In my view, very few humans would wish torture for eternity on someone. It would cause too much guilt and sorrow. It's hard for me to believe God is less compassionate than humans.
Also, if God is really the ultimate "forgiver," then how does torturing people show any forgiveness whatsoever?
well, this is strange. it's a good day to talk about torture i suppose. i wrote this poem right before i came out here and read your post. and i'm feeling it.
no dead ends
every day in agony
every day in futility
finding ways not to be me
can't escape what i can't be
let me out of this misery
i simply wish to cease to be
it's all i ever felt was for me
and you tell me that you love me
i hate this world and i hate this life. i hate the way we spend our time. we're slaves to sin, slaves to greed, slaves to capitalism, slaves to bankers and politicians and institutions. we're slaves to our own bodies. all day long every day we're either making a mess or cleaning one up. i damn well better be learning something. i feel like i'm being tortured. i feel like i'm in hell. and i've got it good (relatively) i think. i want to change so much. i long for it so much. but i can't do it on my own. i feel like i'm trapped in a world and a body that i can't escape from. there is no escape. and it just goes on and on and on. it doesn't stop. it just keeps getting worse. we are creating a hell. we are in hell. and i want out. it's torture to be given a paradise and to not be able to enjoy it. it's torture to be given a paradise and every day watch it being destroyed. to be forced to participate in it's destruction. to have no choice because there's no better way offered. no better way known. but i'm learning. and the more i learn the more i hate this world and the more i want out of it. i don't want to live this way anymore. i'm sorry.

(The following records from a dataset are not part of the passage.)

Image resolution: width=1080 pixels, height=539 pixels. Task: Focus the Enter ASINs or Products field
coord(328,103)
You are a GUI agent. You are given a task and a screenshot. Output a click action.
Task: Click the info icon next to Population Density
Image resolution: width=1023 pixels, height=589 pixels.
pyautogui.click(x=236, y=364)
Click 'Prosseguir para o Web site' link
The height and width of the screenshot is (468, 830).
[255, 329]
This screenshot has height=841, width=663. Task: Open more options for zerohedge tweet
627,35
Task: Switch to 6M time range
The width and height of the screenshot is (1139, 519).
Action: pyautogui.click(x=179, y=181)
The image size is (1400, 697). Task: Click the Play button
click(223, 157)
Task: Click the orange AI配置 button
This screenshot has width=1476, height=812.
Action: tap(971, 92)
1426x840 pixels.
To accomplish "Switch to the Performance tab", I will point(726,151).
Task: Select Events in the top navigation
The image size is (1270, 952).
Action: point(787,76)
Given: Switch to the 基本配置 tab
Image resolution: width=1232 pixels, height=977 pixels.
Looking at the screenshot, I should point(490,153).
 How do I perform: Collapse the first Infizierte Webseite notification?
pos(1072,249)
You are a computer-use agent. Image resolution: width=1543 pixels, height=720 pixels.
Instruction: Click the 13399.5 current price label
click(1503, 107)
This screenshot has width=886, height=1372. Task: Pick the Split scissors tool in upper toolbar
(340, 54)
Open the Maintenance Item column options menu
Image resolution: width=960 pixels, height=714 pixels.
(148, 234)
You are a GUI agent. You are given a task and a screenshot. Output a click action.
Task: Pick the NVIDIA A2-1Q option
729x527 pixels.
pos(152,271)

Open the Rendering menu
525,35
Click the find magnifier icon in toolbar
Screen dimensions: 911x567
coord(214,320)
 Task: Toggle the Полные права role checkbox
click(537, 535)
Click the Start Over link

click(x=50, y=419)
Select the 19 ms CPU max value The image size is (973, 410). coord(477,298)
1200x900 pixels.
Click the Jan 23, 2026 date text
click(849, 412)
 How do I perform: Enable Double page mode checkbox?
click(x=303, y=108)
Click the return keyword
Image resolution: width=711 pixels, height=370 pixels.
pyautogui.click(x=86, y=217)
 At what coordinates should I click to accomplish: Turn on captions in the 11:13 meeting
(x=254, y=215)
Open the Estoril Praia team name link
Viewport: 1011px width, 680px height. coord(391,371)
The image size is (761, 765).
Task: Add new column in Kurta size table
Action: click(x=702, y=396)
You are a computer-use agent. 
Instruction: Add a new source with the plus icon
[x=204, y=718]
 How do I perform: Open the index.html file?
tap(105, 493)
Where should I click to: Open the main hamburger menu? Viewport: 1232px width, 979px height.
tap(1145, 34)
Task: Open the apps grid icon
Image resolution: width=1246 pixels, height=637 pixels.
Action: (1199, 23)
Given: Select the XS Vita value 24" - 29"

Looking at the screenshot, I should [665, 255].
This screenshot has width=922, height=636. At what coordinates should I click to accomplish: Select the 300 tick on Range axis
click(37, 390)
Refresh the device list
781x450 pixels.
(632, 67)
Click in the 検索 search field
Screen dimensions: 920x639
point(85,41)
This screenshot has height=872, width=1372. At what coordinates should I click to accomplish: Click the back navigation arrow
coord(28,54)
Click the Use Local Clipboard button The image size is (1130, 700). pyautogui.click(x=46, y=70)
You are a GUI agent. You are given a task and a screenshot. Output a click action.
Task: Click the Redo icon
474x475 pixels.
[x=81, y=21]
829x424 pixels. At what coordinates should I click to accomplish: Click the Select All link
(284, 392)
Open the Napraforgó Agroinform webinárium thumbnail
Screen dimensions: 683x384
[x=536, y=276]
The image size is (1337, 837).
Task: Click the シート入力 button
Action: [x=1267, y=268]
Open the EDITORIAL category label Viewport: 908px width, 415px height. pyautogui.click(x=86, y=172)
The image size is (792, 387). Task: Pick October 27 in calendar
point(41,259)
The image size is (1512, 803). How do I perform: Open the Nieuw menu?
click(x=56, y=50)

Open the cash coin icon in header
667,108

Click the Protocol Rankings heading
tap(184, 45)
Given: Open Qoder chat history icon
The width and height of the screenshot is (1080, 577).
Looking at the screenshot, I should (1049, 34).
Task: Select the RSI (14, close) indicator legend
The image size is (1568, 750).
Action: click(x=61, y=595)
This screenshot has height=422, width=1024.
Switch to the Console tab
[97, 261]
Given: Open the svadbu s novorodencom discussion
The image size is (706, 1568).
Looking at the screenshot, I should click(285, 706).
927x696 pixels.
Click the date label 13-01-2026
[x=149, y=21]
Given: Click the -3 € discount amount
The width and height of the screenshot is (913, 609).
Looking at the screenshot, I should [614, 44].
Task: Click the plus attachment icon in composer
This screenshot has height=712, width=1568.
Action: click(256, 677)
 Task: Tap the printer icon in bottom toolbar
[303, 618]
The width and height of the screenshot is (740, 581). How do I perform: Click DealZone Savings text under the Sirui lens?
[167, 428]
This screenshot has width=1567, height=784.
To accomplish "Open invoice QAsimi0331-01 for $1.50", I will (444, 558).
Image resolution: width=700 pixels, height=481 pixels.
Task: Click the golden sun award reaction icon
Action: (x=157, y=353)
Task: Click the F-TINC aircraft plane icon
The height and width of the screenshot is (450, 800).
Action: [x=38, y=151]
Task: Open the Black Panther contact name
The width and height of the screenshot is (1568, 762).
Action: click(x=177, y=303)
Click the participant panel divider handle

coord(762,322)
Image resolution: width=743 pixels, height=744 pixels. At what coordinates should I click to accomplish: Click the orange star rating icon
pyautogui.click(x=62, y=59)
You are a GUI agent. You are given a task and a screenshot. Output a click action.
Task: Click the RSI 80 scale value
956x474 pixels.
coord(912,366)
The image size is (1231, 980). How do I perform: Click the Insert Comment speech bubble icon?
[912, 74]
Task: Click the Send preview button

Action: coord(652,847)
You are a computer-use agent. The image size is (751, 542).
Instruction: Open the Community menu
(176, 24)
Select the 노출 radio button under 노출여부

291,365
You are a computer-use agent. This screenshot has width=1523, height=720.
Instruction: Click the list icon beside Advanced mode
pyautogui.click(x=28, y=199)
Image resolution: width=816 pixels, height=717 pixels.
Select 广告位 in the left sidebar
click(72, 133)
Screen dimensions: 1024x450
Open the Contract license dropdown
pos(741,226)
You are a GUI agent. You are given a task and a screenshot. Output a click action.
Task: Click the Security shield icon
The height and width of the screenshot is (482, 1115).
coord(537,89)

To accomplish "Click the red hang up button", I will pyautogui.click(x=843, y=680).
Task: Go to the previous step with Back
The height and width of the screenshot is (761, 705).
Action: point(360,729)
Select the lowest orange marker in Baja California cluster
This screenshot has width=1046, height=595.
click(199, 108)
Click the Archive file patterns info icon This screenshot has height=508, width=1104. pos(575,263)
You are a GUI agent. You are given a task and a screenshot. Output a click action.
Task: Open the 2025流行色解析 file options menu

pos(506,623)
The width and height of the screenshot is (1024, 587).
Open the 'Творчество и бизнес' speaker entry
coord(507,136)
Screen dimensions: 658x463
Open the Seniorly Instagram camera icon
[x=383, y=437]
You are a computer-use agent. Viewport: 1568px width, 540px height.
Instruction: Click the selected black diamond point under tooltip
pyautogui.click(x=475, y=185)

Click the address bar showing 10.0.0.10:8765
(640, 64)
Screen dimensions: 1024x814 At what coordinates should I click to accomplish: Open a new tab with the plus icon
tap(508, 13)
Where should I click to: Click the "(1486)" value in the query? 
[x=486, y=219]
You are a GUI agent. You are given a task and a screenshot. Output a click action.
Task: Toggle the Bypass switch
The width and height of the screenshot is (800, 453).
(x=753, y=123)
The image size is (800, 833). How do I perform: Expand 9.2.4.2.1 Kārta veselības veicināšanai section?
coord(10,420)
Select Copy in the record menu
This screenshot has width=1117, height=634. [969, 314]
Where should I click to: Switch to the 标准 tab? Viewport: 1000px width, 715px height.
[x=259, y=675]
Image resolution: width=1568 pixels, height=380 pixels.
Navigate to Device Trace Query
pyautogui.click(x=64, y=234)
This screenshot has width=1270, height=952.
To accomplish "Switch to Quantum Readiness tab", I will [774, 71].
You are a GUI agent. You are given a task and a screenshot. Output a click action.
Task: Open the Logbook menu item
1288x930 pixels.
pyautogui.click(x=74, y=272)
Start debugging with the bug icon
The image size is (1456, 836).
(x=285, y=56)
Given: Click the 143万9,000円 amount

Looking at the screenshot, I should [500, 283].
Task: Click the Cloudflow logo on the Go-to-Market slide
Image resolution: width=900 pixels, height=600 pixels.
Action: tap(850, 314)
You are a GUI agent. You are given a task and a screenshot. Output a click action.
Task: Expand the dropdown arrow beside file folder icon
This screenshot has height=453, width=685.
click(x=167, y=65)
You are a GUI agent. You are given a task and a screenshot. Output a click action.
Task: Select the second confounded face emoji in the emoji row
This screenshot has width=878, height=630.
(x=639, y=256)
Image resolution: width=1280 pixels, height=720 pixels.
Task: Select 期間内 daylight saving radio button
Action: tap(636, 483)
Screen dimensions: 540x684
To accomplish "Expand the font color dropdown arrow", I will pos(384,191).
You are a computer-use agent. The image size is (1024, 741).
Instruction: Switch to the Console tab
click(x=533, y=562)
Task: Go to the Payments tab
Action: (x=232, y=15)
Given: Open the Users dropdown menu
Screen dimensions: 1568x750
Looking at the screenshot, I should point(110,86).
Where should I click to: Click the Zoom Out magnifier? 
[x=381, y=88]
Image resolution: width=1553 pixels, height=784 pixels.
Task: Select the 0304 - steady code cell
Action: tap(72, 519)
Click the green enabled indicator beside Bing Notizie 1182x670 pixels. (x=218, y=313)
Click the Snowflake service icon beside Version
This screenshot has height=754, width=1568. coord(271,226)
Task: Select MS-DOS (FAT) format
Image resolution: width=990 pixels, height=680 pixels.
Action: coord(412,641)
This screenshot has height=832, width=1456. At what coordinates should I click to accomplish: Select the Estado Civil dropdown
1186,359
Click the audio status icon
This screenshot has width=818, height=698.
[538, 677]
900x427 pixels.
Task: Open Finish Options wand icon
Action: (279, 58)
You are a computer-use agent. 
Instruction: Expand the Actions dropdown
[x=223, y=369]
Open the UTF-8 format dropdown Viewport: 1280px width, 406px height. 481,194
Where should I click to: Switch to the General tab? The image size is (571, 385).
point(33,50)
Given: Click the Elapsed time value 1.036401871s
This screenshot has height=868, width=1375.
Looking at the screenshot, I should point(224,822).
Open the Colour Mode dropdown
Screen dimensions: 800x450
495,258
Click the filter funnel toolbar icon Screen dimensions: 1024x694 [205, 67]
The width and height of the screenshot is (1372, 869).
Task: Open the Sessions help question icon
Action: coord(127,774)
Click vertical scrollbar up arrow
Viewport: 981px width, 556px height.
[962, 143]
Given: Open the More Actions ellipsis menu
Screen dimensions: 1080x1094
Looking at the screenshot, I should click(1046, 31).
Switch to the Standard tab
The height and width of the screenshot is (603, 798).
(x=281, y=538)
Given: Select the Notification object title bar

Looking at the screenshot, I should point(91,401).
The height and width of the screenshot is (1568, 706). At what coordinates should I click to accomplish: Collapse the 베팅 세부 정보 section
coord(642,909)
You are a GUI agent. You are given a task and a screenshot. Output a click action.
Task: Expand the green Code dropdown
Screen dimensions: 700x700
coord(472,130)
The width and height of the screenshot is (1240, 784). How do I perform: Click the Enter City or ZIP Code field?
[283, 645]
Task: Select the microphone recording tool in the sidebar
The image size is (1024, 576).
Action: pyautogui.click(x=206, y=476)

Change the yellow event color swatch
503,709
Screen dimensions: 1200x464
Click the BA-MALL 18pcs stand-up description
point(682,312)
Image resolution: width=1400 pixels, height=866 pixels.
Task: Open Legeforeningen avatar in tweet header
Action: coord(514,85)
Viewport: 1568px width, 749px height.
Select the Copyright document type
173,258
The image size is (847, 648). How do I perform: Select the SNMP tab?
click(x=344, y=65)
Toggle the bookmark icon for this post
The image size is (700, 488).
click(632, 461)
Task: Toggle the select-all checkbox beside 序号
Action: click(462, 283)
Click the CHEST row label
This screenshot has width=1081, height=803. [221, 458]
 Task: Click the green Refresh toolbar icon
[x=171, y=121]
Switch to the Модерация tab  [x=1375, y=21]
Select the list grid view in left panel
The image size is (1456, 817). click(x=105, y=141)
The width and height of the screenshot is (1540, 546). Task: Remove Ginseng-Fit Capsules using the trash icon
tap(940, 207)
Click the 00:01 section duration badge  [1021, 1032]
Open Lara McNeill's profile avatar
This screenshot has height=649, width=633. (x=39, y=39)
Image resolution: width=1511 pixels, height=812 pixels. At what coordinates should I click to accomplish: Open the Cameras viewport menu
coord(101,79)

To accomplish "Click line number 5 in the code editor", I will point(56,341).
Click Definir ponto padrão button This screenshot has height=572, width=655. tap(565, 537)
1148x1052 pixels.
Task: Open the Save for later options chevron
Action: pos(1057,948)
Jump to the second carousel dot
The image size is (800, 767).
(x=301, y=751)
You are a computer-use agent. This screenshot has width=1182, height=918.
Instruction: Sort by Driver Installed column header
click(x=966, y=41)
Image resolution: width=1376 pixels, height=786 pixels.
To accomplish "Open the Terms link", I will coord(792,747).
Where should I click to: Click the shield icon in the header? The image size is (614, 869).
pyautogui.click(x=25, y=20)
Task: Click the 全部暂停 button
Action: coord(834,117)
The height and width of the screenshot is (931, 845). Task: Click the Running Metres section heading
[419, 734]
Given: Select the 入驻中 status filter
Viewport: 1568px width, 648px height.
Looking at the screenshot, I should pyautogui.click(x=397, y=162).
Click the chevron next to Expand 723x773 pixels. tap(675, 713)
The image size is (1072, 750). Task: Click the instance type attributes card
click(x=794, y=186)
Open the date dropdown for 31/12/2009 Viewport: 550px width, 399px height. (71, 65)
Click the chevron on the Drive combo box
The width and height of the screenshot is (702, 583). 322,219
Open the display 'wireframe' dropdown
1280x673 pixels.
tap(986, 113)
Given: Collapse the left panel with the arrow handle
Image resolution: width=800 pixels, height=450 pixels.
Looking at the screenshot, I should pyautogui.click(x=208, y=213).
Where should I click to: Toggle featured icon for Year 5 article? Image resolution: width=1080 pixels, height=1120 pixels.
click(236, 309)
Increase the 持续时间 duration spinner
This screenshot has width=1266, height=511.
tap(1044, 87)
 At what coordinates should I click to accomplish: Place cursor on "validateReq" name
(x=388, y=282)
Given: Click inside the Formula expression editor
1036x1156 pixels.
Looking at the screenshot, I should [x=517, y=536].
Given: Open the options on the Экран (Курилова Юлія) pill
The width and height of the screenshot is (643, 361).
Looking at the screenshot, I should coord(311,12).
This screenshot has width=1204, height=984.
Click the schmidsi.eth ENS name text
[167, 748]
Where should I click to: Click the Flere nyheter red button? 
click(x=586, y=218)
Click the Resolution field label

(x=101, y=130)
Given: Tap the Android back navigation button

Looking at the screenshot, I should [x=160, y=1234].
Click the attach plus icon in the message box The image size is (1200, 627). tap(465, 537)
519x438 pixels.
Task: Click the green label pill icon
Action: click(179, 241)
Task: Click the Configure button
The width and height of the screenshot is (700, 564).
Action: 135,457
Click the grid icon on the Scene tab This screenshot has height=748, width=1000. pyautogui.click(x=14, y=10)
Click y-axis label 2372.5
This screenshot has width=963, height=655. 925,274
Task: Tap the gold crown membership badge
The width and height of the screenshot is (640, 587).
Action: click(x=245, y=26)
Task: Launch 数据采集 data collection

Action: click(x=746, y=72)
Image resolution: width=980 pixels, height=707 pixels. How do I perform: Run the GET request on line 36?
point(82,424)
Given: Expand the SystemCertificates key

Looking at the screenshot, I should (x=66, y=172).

jesus is the only way out of this marred existence. i don't understand how it will happen exactly, but i know that he is the way, the truth, and the light...
this is my attempt at defining sin. i wrote it a couple of pages back, but you must have missed it...
sin is like a birth defect right now for all of us. it's a condition. and it's also an act. but in our case right now, it's a condition that leads us to act. if i'm not mistaken, sin is any transgression of his perfect law. his law is perfect in that if applied, it creates a perfect balance and equilbrium in the universe. it eliminates death. so sin must be anything that causes death in the universe.
i honestly believe that somehow through christ we will all be changed so that we don't have this birth defect anymore. i think it has to do with his blood. i think it's genetic, and i think it will undo whatever was done when man fell in the garden. i also think that this world will be virtually destroyed, and we will start over, with new bodies, with his blood in them, and with knowledge that will keep us from ever wanting to go back. knowledge that we attained here.
and no, i would not wish for anyone to be tortured. not even a murder, or a child molester. but do you see that their actions leave us no choice by law? wouldn't you consider locking someone up in a prison cell to be some form of torture? i would. and yet what are our options? to allow them the freedom to kill again? to not protect our children? what is the answer? do you agree that it's their own choices that led them to this torture in the first place? so regarding the topic of eternal life, and given my definition of sin, you can see how there must be segregation. in a perfect world, any transgression of the law would allow death to enter and eternal life would be thwarted...again. to ensure a perfect and eternal life in it, everyone must be willing to follow god's law at all times without exception. right now i honestly believe, based on my own experience, that it is not possible to do this. but i believe in a way, and jesus is the way. i know it. things that i have been shown and experienced have solidified this belief in me. i believe that god will show everyone what i have seen. i believe that he will lay all the cards on the table, and that he'll level the playing field so to speak. and the people today who think they own him, will not own him anymore. and in light of this new knowledge, there will still be those who do not want to know. who do not care. who do not want to change. who do not feel tortured by this existence like i do, or apparently like being tortured, which i do not. these are the people who will stay. and i have already pointed out, and it's obvious, the environment they perpetuate.